Stored items from a collection |
————
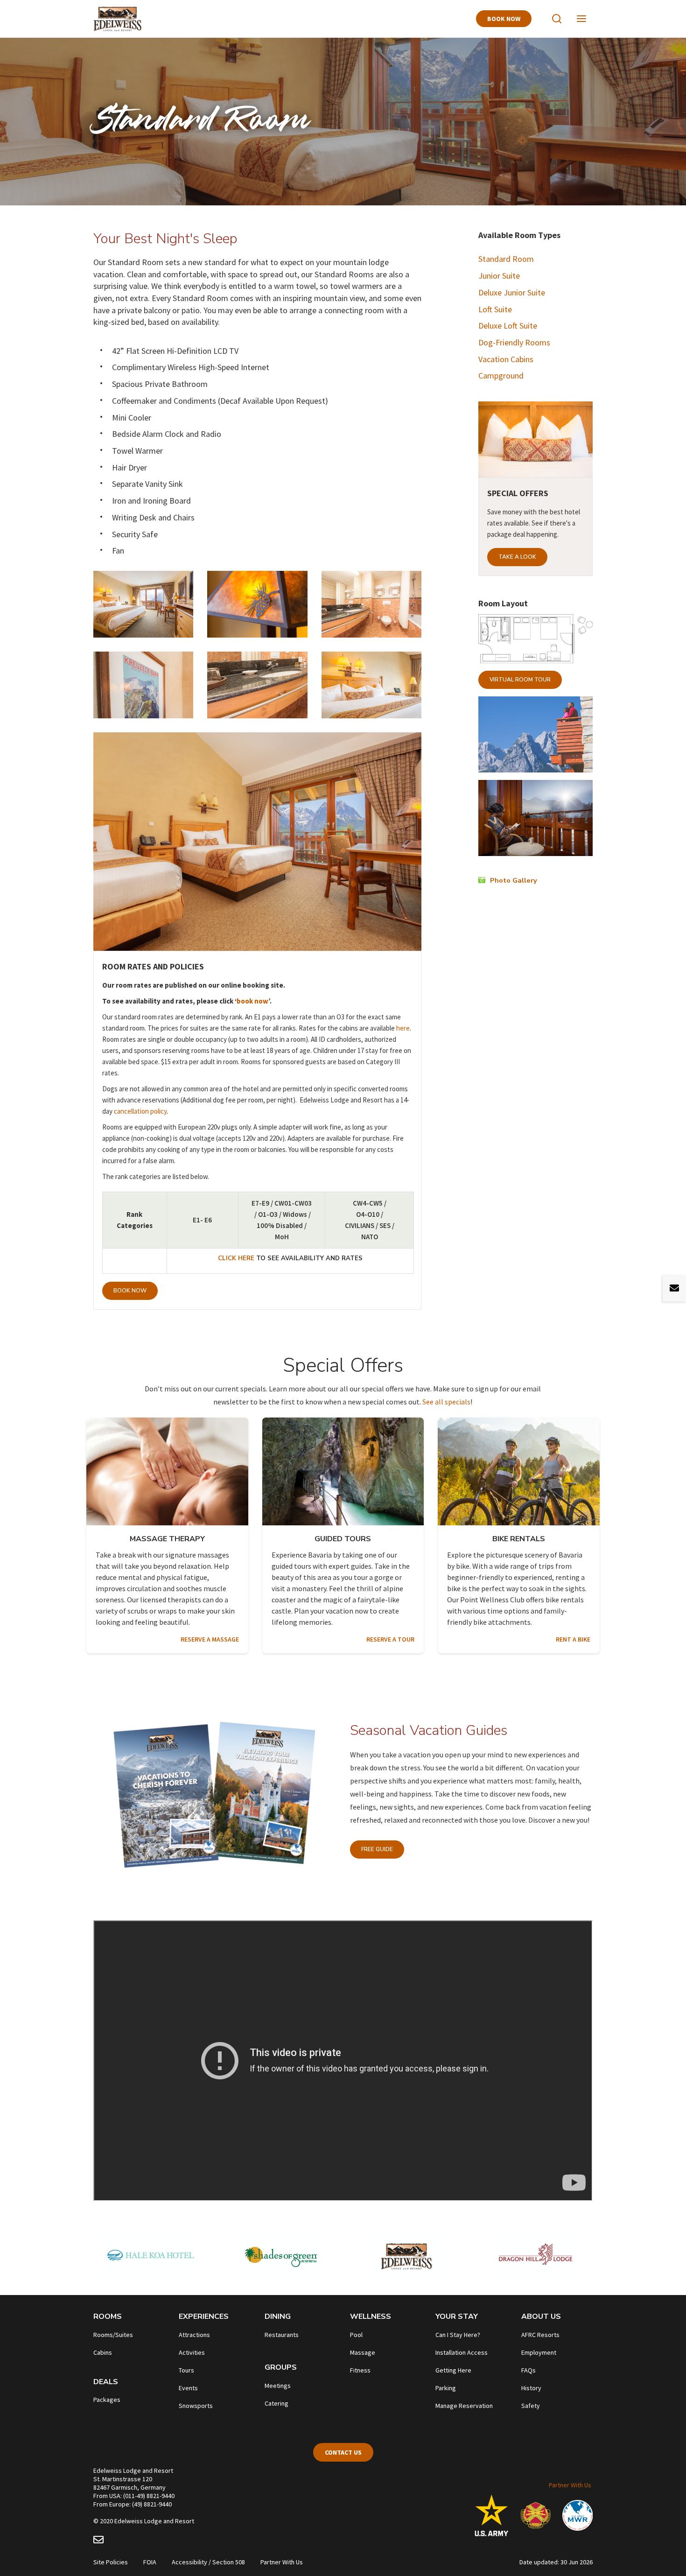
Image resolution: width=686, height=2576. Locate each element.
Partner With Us (570, 2485)
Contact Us (343, 2452)
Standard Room (506, 258)
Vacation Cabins (505, 359)
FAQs (528, 2370)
————
WORK TASK | Output each entry above word for word. The pictures stay out.

WRITTEN RESPONSE |
Image resolution: width=686, height=2576. Locate each element.
Partner With Us (570, 2485)
Contact Us (343, 2452)
Standard Room (506, 258)
Vacation Cabins (505, 359)
FAQs (528, 2370)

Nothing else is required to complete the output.